Write out the stretch of the Tieba crawler article from "This article explains" through "and code details.", copying it word for word.
═══ Page text ═══
Backend Development 8 min read

How to Build a Python Baidu Tieba Crawler that Saves Posts to Text Files

This article explains how to create a Python web crawler for Baidu Tieba that extracts the original poster's content, determines page counts, retrieves the thread title, and saves all posts into a local TXT file, complete with usage instructions and code details.

MaGe Linux Operations

Mar 27, 2017

How to Build a Python Baidu Tieba Crawler that Saves Posts to Text Files

Project Overview : A Python script that crawls Baidu Tieba threads, extracts the original poster's content, and saves it to a local txt file.

Usage : Create a file named BugBaidu.py, paste the code, and run it. Input the thread URL when prompted.

Functionality : The spider fetches the thread page, determines the total number of pages, extracts the title, and saves each post's content to a text file.
═══ Dataset extract ═══
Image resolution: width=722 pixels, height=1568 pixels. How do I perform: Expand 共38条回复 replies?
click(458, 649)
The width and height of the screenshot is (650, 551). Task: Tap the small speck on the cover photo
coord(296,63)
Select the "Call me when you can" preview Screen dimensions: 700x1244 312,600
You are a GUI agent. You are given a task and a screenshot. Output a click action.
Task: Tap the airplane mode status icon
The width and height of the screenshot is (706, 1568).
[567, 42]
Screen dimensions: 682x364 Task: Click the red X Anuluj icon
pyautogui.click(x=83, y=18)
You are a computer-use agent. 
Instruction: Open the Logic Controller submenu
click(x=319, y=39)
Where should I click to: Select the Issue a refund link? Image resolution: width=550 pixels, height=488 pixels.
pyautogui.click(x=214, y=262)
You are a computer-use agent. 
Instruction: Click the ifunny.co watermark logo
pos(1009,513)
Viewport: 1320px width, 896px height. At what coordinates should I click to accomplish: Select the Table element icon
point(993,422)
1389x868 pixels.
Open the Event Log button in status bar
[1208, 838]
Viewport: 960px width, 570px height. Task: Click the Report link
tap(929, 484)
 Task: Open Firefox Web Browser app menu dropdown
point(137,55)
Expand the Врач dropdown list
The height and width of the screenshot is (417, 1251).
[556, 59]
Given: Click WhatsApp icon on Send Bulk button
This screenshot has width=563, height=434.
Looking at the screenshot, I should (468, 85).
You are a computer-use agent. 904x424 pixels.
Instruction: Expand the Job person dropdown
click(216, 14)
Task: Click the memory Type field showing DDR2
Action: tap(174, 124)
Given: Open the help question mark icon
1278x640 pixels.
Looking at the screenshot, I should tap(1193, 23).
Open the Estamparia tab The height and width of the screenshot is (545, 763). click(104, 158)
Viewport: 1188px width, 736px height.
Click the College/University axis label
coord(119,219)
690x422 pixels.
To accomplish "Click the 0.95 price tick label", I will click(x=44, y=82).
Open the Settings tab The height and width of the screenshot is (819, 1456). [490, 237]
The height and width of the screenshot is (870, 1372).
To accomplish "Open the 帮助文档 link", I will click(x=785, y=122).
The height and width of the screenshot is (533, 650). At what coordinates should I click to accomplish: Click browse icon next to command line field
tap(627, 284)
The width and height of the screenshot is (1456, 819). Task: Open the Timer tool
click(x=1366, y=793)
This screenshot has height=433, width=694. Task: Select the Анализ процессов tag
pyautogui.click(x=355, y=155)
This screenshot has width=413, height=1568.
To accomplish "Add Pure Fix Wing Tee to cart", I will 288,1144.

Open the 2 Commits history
═══
#### [Answer to this exercise]
This article explains how to create a Python web crawler for Baidu Tieba that extracts the original poster's content, determines page counts, retrieves the thread title, and saves all posts into a local TXT file, complete with usage instructions and code details.